## SET PROBLEM
Return each line of the data below unchanged, copying every one word for word.
::: DATA TO PROCESS
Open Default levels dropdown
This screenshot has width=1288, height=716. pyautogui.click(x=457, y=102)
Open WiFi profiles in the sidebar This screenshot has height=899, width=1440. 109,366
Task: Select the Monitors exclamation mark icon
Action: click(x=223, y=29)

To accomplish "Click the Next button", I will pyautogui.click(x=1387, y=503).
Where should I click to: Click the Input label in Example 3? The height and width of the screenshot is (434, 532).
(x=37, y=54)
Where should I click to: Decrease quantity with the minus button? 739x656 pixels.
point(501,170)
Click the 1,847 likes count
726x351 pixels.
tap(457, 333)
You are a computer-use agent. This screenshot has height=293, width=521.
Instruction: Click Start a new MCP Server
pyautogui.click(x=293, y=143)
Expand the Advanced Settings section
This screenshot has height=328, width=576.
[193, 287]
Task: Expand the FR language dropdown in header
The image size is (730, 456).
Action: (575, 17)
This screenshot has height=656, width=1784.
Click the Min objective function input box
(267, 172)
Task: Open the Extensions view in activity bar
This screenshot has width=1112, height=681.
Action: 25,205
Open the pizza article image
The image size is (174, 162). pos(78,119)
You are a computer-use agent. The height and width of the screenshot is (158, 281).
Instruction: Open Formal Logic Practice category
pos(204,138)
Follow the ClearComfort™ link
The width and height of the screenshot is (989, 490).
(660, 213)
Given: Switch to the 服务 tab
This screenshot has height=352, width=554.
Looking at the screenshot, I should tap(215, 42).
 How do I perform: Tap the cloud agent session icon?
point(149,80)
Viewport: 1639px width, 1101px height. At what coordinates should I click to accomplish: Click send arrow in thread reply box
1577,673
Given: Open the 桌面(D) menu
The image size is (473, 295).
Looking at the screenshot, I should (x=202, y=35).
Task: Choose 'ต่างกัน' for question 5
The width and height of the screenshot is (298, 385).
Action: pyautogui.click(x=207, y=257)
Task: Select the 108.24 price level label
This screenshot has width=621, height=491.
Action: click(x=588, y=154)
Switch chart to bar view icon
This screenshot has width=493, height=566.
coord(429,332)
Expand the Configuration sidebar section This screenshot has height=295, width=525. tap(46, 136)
::::::
## THE ANSWER
Open Default levels dropdown
This screenshot has width=1288, height=716. pyautogui.click(x=457, y=102)
Open WiFi profiles in the sidebar This screenshot has height=899, width=1440. 109,366
Task: Select the Monitors exclamation mark icon
Action: click(x=223, y=29)

To accomplish "Click the Next button", I will pyautogui.click(x=1387, y=503).
Where should I click to: Click the Input label in Example 3? The height and width of the screenshot is (434, 532).
(x=37, y=54)
Where should I click to: Decrease quantity with the minus button? 739x656 pixels.
point(501,170)
Click the 1,847 likes count
726x351 pixels.
tap(457, 333)
You are a computer-use agent. This screenshot has height=293, width=521.
Instruction: Click Start a new MCP Server
pyautogui.click(x=293, y=143)
Expand the Advanced Settings section
This screenshot has height=328, width=576.
[193, 287]
Task: Expand the FR language dropdown in header
The image size is (730, 456).
Action: (575, 17)
This screenshot has height=656, width=1784.
Click the Min objective function input box
(267, 172)
Task: Open the Extensions view in activity bar
This screenshot has width=1112, height=681.
Action: 25,205
Open the pizza article image
The image size is (174, 162). pos(78,119)
You are a computer-use agent. The height and width of the screenshot is (158, 281).
Instruction: Open Formal Logic Practice category
pos(204,138)
Follow the ClearComfort™ link
The width and height of the screenshot is (989, 490).
(660, 213)
Given: Switch to the 服务 tab
This screenshot has height=352, width=554.
Looking at the screenshot, I should tap(215, 42).
 How do I perform: Tap the cloud agent session icon?
point(149,80)
Viewport: 1639px width, 1101px height. At what coordinates should I click to accomplish: Click send arrow in thread reply box
1577,673
Given: Open the 桌面(D) menu
The image size is (473, 295).
Looking at the screenshot, I should (x=202, y=35).
Task: Choose 'ต่างกัน' for question 5
The width and height of the screenshot is (298, 385).
Action: pyautogui.click(x=207, y=257)
Task: Select the 108.24 price level label
This screenshot has width=621, height=491.
Action: click(x=588, y=154)
Switch chart to bar view icon
This screenshot has width=493, height=566.
coord(429,332)
Expand the Configuration sidebar section This screenshot has height=295, width=525. tap(46, 136)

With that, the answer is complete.